The green poison frog (Andinobates viridis) is a frog. It lives in Colombia.[2][3][1]

Andinobates viridis
Conservation status
Scientific classification e
Kingdom: Animalia
Phylum: Chordata
Class: Amphibia
Order: Anura
Family: Dendrobatidae
Genus: Andinobates
Species:
A. viridis
Binomial name
Andinobates viridis
(Myers and Daly, 1976)
Synonyms[2]
  • Dendrobates viridis Myers and Daly, 1976
  • Minyobates viridis Myers, 1987
  • Dendrobates viridis Jungfer, Lötters, and Jörgens, 2000
  • Ranitomeya viridis Grant, Frost, Caldwell, Gagliardo, Haddad, Kok, Means, Noonan, Schargel, and Wheeler, 2006
  • Andinobates viridis Twomey, Brown, Amézquita, and Mejía-Vargas In Brown, Twomey, Amézquita, Souza, Caldwell, Lötters, von May, Melo-Sampaio, Mejía-Vargas, Pérez-Peña, Pepper, Poelman, Sanchez-Rodriguez, and Summers, 2011

Home

This frog lives in the dead leaves on the ground in forests that have never been cut down and some forests that have been cut down and are growing back. It lives on hills and mountains. Scientists do not know where it lays eggs or where the tadpoles swim. People have seen this frog between 100 and 1350 meters above sea level.[1]

Young

The female frog lays eggs on the ground. After the eggs hatch, the adult frogs carry the tadpoles on their backs. They take the tadpoles to water in bromeliad plants. The tadpoles swim and grow in the water.[1]

Danger

Scientists say this frog is in big danger of dying out. Many of them disappeared in the 1990s. Scientists know the fungal disease chytridiomycosis killed other animals near where the frog lives, but they do not know if it killed these frogs. Human beings change the places where the frog used to live to make farms and dig things out of the ground.[1]

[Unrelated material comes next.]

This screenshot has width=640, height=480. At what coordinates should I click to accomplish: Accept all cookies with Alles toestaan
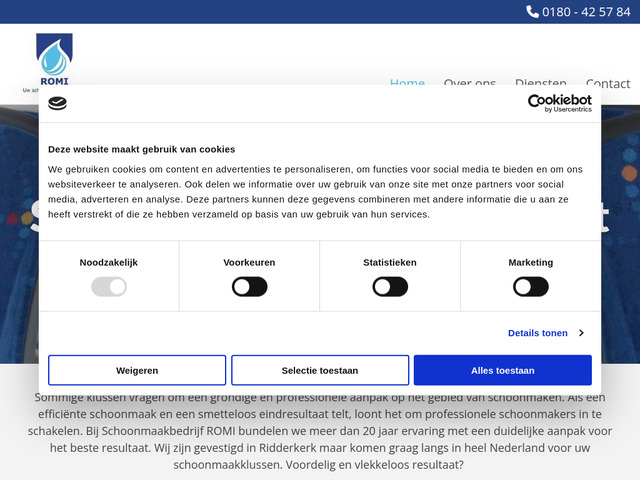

One of the places this frog lives is a protected park: Farallones National Park[1]

References

  1. 1.0 1.1 1.2 1.3 1.4 1.5 Template:Cite IUCN
  2. 2.0 2.1 Frost, Darrel R. "Andinobates viridis (Myers and Daly, 1976)". Amphibian Species of the World, an Online Reference. Version 6.0. American Museum of Natural History, New York. Retrieved July 23, 2024.
  3. Diego A. Ortiz; Caty Frenkel; Santiago R. Ron. Santiago R. Ron (ed.). "Andinobates viridis (Myers & Daly, 1976)". AmphibiaWeb. University of California, Berkeley. Retrieved July 23, 2024.